The most expensive event was on July 21, when a severe convective thunderstorm in Alberta caused $260 million in insured losses. There was tennis-ball-sized hail and wind gusts up to 110 kilometres per hour, Rennie noted. This caused damage to roof shingles, siding and “extensive auto damage,” she reported.

“Alberta incurred the majority of losses from catastrophes” in 2015, she said. CatIQ has tracked 69 catastrophes since 2008. Between 2008 and 2013, catastrophes – including catastrophic and notable events – caused an average of $1.4 bllion in damage per year on a nominal basis, Rennie said.

Last year’s second most expensive event was when Alberta was hit Aug. 4-5. Golf ball-sized hail affected Calgary. That storm, which had losses estimated at $165 million, had winds near 80 km/h.

The first catastrophe of the year – with total incurred losses estimated at more than $70 million – hit the Prairies June 12, with the “majority of the damage” occurring in Alberta, Rennie said. Wind gusts were up to 119 km/h and some areas were hit with golf ball-sized hail.

On July 22 – the day after 2015’s most expensive severe weather event – a cold front passed through Alberta, with a tornado touching down near Calgary. Overall losses from that storm were estimated at $51 million.

The last catastrophe occurred Aug. 29, when British Columbia was hit with a wind storm, with gusts up to 117 km/h.
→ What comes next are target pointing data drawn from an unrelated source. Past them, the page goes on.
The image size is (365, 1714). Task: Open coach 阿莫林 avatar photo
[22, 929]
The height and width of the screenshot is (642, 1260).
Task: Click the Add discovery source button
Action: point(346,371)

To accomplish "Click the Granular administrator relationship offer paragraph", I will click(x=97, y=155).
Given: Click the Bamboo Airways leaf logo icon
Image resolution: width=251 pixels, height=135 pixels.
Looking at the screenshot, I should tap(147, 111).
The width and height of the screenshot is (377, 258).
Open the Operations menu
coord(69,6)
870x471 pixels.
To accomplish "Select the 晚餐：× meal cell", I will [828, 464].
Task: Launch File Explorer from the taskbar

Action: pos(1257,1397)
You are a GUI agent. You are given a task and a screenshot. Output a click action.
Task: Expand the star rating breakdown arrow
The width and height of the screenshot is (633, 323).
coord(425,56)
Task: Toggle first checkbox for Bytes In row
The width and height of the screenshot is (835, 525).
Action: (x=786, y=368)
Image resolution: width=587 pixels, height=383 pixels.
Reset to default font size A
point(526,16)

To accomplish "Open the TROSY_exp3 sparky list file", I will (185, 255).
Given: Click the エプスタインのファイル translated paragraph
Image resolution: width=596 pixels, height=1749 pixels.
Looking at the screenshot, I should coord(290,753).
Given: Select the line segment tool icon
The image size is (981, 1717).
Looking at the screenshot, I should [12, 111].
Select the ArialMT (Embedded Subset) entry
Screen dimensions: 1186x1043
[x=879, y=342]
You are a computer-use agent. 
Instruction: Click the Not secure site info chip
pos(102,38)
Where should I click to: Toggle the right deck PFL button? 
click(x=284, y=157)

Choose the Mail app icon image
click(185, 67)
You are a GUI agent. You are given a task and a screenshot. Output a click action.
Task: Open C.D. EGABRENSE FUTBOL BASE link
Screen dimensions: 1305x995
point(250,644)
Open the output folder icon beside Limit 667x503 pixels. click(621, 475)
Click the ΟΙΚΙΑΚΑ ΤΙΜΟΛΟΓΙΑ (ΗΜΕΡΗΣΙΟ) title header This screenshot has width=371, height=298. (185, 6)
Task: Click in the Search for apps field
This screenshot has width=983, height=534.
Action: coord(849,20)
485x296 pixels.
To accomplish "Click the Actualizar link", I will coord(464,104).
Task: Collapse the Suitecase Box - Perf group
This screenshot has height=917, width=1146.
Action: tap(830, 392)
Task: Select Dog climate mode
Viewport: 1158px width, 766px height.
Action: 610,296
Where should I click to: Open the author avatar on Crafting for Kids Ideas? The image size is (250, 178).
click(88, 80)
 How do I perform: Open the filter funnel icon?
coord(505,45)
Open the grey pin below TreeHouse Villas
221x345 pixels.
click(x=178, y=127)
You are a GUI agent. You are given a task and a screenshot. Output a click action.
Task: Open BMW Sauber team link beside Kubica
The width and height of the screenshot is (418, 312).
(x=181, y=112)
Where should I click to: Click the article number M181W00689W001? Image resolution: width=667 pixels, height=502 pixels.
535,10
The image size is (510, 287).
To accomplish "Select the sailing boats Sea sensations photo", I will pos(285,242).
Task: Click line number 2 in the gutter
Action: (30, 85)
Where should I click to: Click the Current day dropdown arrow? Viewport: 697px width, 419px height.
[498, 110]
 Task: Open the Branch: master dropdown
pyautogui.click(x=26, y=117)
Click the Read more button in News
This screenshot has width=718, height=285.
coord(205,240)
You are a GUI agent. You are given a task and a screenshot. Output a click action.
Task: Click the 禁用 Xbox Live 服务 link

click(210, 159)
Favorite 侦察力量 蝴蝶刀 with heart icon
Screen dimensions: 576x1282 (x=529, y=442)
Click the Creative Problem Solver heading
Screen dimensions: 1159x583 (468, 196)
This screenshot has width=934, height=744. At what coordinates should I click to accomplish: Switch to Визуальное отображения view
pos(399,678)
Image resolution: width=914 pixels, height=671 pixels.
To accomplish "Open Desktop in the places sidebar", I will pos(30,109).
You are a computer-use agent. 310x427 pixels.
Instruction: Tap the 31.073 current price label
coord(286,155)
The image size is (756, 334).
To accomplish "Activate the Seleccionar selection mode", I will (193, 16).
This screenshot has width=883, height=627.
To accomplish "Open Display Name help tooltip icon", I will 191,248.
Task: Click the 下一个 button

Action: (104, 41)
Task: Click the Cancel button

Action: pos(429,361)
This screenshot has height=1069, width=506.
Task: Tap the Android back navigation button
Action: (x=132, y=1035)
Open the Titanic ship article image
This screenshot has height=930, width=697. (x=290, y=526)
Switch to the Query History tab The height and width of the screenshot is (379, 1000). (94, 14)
That storm – which caused about $33 million in damage – caused trees to fall, cutting power to more than 530,000 people.

In Ontario, severe thunderstorms the night of June 22 caused losses estimated at $32 million.

“The majority of the property damage came from the strong winds, but there were reports of isolated flooding in London and Toronto,” Rennie said, adding areas affected stretched from Windsor to Ottawa.

The Canadian Catastrophe Conference, which continues Tuesday, is taking place at the Toronto Region Board of Trade at First Canadian Place, which houses the head office of the Bank of Montreal.

Other speakers Monday included Balz Grollimund, head of earthquake for Swiss Reinsurance Company. Grollimund suggested the experience in Christchurch, New Zealand – which was hit by a series of earthquakes five years ago – provides lessons of use if a major tremor hits British Columbia.

The main quake in Christchurch was 6.3 on the Richter scale, but it hit “the wrong place,” Grollimund said.

The cost of those quakes is now about $36 billion, more than the Northridge earthquake that hit California in 1994, he suggested.

The most expensive earthquakes in history were the 2011 Tohuku tragedy ($54.7 billion) and Northridge ($33.2 billion). Those figures are in Canadian currency, Grollimund said.

Grollimund referred to a report from AIR Worldwide – titled Study of Impact and the Insurance and Economic Cost of a Major Earthquake in British Columbia and Ontario/Québec – in which the company modelled the effects of two hypothetical earthquakes affecting Canada. The report, commissioned by Insurance Bureau of Canada and released in October, 2013, makes detailed predictions of the effects – including economic and insured losses – of a magnitude 9.0 earthquake off the west coast and a magnitude 7.1 quake northeast of Quebec City.

Large parts of suburban Vancouver would be affected by liquefaction – which also affected areas of Christchurch in 2011, said Grollimund.

“That’s the ground underneath the buildings, becoming not solid but liquid,” he said. “If you walk on the beach next to the place where the wave hits the sand and if you step on the sand too hard then your foot sinks in because the sand becomes liquid…that’s what happened here.”

The threat of an earthquake in B.C. should have reinsurers checking policy terms carefully, he said.

“As reinsurers we have always taken the easy way,” he said. “We have said, ‘our clients know what they are doing.’ They of course do, but we also need to understand what these policies look like. What do they cover when claims go really bad? How does that affect the claims process?”